Rachael Beckstrom ve a su hijo jugar fútbol Varsity por primera vez, y posiblemente última, en St. George, el martes. (Foto: Jay Hancock, KSL-TV)

El equipo sorprendió a la familia Beckstrom la semana pasada.

Fueron a su casa y les dieron un balón de fútbol firmado por el equipo, les dedicaron el resto de la temporada, pero también invitaron a Stockton a jugar en su próximo partido. De esa manera podría jugar en un juego universitario frente a su madre. Por si acaso.

“Creo que es muy importante recordar que hay más que solo fútbol en la vida, y todos somos hermanos y todos somos un equipo”, dijo Easton Chinn, estudiante de último año.

El equipo también lleva brazaletes verde azulado en honor a los Beckstrom.

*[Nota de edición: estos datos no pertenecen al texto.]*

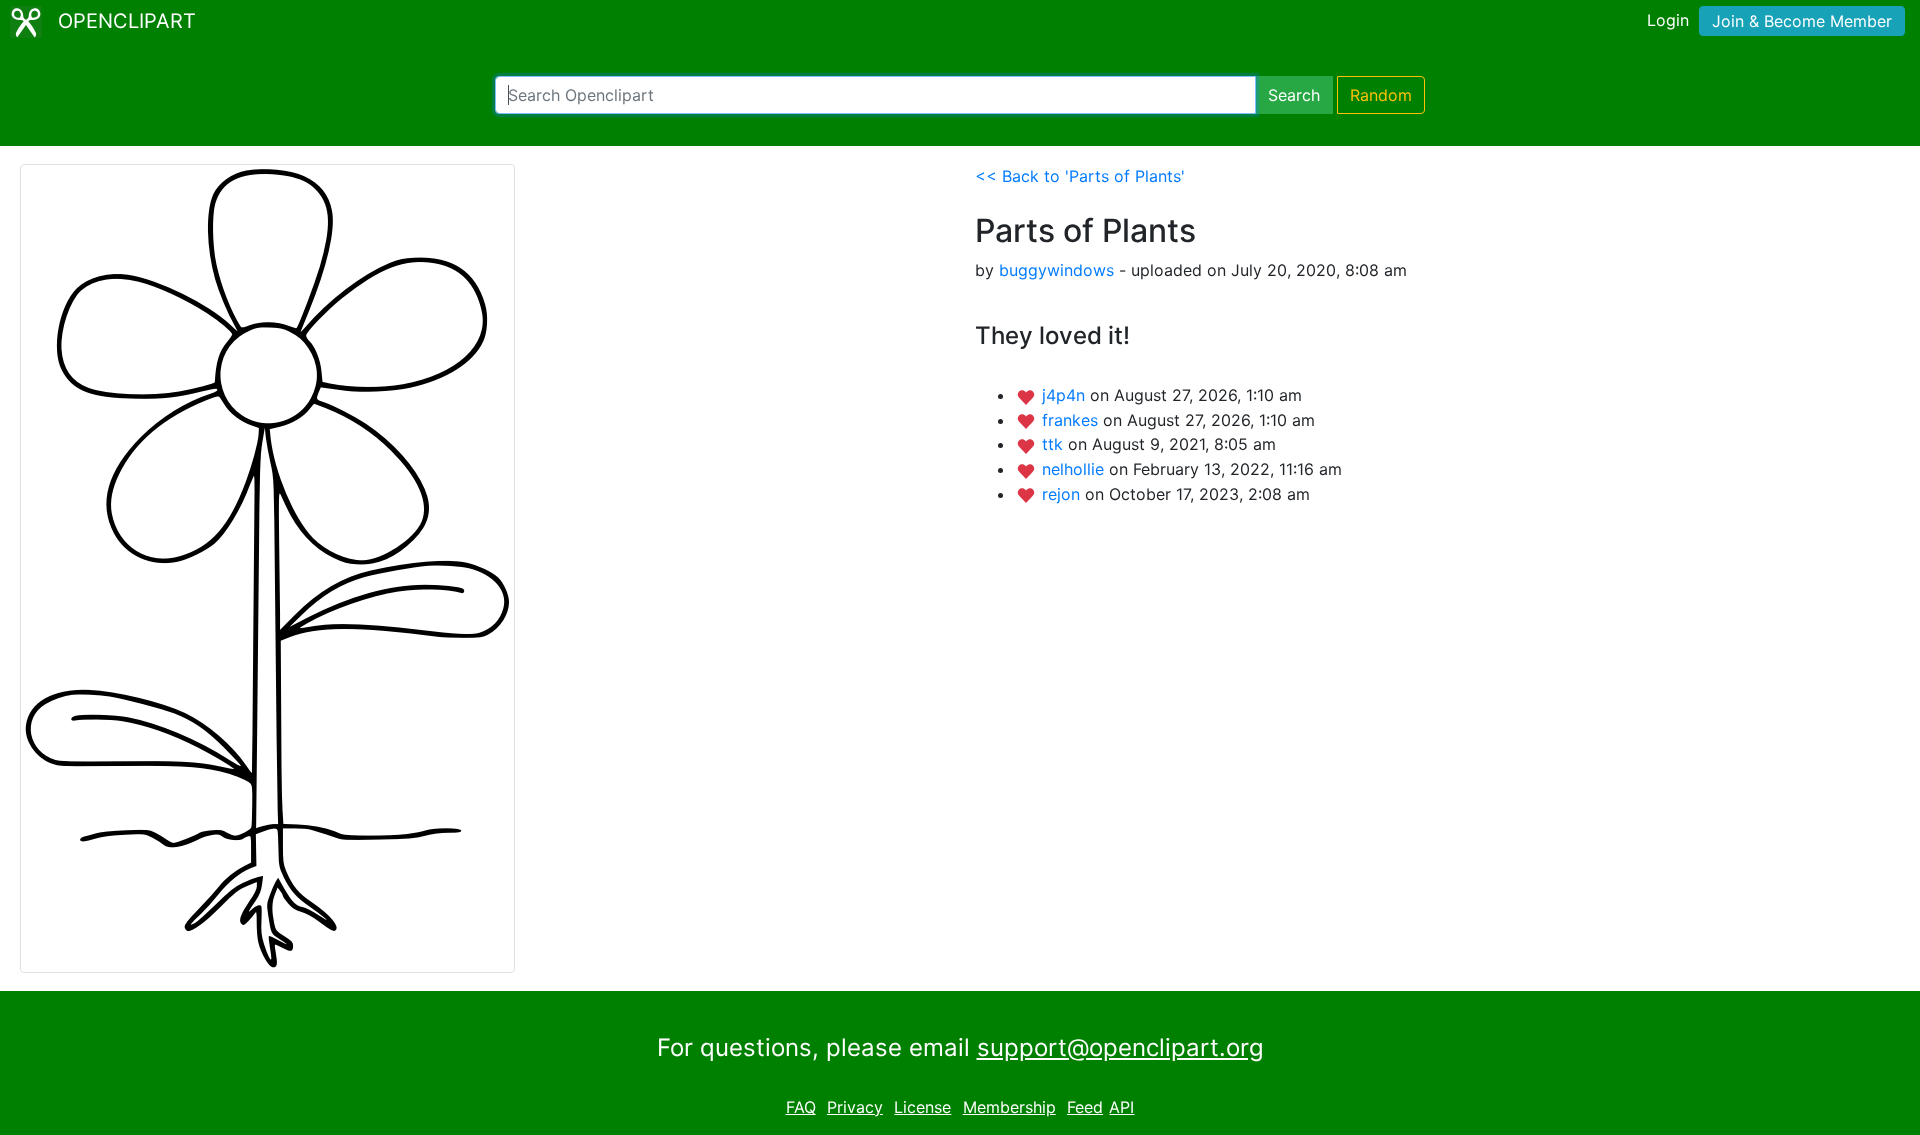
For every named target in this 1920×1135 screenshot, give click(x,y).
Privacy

“Queremos apoyarlos y demostrarles que los amamos”, dijo Seth Snyder, quien también es estudiante de último año en el equipo universitario.

Es un vínculo que nunca olvidarán.

Tampoco olvidarán nunca el momento hacia el final de la primera mitad cuando Stockton tuvo un tiro libre. Cuando pateó el balón en el aire, un compañero de equipo metió el balón en la portería, lo que le dio a Stockton su primera asistencia universitaria.

Sus compañeros lo abrazaron. Un compañero de equipo lo recogió. La multitud vitoreó. Y su madre lo vio todo.

“Vamos Stockton”, gritó desde las gradas.

Stockton no solo ayudó a su equipo a ganar, sino que también sonreía tanto como no lo había hecho en mucho tiempo.

Supo, por solo unos minutos, que su madre finalmente también tenía una victoria.

“Definitivamente es tranquilizador saber que tienes personas a las que les importa”, dijo.

Ni siquiera el cáncer puede quitar eso.